'''

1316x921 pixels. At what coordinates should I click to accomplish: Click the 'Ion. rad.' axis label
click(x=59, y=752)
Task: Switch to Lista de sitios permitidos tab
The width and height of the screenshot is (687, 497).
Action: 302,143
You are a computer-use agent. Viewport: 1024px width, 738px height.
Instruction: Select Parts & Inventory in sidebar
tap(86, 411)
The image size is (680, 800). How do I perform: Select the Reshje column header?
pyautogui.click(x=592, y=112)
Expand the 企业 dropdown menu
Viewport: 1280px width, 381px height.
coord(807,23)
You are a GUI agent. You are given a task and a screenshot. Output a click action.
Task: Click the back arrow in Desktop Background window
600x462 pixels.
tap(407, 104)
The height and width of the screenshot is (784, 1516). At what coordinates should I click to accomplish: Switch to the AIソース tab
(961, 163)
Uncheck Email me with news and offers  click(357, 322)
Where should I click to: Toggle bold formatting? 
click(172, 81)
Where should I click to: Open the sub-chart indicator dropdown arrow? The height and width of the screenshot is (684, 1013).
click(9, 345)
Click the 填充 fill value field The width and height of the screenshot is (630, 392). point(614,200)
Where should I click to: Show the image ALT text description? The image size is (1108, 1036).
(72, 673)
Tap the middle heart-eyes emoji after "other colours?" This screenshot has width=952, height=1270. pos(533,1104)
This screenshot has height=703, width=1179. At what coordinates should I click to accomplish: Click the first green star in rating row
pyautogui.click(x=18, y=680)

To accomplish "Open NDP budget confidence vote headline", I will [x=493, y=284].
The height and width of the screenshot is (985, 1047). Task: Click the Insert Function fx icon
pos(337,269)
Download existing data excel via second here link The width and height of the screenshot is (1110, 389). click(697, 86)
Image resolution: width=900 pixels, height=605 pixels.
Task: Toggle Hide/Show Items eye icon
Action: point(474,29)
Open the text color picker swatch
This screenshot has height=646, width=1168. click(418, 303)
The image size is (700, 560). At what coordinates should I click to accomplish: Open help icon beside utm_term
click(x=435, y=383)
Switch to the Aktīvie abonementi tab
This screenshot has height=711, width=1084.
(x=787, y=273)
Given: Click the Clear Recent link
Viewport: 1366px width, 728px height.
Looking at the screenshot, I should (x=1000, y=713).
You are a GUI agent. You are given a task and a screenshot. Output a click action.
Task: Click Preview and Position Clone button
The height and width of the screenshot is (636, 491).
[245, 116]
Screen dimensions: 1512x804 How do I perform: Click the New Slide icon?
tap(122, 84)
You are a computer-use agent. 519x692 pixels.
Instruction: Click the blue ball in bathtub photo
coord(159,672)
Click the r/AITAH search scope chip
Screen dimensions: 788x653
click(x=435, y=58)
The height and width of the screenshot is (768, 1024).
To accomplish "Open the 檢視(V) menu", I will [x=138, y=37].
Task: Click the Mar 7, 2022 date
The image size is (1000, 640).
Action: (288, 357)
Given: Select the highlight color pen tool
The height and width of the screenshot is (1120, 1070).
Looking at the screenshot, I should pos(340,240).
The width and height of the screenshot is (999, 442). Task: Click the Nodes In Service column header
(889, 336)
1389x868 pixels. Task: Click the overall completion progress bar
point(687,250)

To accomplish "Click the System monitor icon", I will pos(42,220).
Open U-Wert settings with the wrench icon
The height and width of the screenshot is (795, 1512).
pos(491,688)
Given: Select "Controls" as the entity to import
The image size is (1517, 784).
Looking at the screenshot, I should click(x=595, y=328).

'''

Your instructions:
Wherever a line holds the word "menu", copy that line out of the entries above.

Exercise response:
Expand the 企业 dropdown menu
To accomplish "Open the 檢視(V) menu", I will [x=138, y=37].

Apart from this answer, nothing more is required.